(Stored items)
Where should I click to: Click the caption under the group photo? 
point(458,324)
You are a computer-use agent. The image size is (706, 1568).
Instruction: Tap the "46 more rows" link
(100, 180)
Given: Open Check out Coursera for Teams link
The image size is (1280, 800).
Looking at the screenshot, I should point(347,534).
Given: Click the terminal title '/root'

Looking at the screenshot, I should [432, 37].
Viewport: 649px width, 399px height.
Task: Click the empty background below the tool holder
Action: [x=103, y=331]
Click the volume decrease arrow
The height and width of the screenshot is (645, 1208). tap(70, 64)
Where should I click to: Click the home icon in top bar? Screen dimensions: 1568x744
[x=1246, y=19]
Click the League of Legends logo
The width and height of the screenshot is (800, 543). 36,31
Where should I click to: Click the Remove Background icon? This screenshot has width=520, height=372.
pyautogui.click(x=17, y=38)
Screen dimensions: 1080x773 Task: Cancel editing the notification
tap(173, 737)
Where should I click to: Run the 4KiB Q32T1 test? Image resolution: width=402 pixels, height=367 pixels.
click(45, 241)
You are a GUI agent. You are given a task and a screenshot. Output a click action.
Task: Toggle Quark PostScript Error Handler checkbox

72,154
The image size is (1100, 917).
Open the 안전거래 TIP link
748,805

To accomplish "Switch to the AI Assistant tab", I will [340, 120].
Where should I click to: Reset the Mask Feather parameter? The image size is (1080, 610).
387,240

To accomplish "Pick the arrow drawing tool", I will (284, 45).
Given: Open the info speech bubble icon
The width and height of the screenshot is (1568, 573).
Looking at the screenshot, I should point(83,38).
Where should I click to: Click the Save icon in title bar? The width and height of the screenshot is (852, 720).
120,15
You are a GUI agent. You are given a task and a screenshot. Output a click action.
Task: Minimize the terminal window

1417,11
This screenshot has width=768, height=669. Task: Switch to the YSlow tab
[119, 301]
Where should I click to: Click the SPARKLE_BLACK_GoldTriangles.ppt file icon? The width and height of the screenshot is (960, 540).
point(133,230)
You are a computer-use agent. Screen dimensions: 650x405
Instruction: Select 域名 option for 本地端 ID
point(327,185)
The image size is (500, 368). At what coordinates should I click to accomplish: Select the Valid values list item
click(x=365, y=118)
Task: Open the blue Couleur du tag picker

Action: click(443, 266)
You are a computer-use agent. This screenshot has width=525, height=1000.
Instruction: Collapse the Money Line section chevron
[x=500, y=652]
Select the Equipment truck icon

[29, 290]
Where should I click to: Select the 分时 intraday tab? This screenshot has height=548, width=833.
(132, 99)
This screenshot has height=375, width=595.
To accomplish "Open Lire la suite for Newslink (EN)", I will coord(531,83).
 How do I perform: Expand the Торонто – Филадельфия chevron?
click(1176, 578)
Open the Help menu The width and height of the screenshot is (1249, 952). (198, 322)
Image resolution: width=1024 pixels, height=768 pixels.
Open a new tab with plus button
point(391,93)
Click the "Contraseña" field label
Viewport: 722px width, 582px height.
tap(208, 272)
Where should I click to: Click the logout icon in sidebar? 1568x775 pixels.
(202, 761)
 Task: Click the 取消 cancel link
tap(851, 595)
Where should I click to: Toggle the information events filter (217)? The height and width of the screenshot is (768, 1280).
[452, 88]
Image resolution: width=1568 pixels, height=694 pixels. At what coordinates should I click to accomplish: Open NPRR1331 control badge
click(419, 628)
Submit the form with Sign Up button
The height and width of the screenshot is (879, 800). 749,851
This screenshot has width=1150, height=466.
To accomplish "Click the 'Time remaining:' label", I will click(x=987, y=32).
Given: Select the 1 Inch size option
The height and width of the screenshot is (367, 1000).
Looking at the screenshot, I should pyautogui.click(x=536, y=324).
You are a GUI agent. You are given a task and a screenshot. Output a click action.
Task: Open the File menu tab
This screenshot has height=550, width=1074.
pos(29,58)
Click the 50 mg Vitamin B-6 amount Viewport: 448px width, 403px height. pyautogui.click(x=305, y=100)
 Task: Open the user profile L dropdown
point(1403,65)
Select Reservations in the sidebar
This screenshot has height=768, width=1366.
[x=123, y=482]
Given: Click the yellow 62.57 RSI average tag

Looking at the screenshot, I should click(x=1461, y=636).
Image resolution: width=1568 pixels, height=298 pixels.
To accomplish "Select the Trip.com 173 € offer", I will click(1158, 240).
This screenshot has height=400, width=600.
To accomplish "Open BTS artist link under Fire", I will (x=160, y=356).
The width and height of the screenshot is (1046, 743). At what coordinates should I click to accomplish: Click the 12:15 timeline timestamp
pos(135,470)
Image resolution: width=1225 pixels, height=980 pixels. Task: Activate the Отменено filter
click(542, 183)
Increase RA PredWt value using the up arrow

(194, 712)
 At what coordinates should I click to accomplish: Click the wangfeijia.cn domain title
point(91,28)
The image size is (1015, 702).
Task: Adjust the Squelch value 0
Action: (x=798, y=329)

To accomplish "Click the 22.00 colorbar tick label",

What you will do –
Work through the records line by line and tally those holding "menu". Reply with the number alone.

Answer box –
2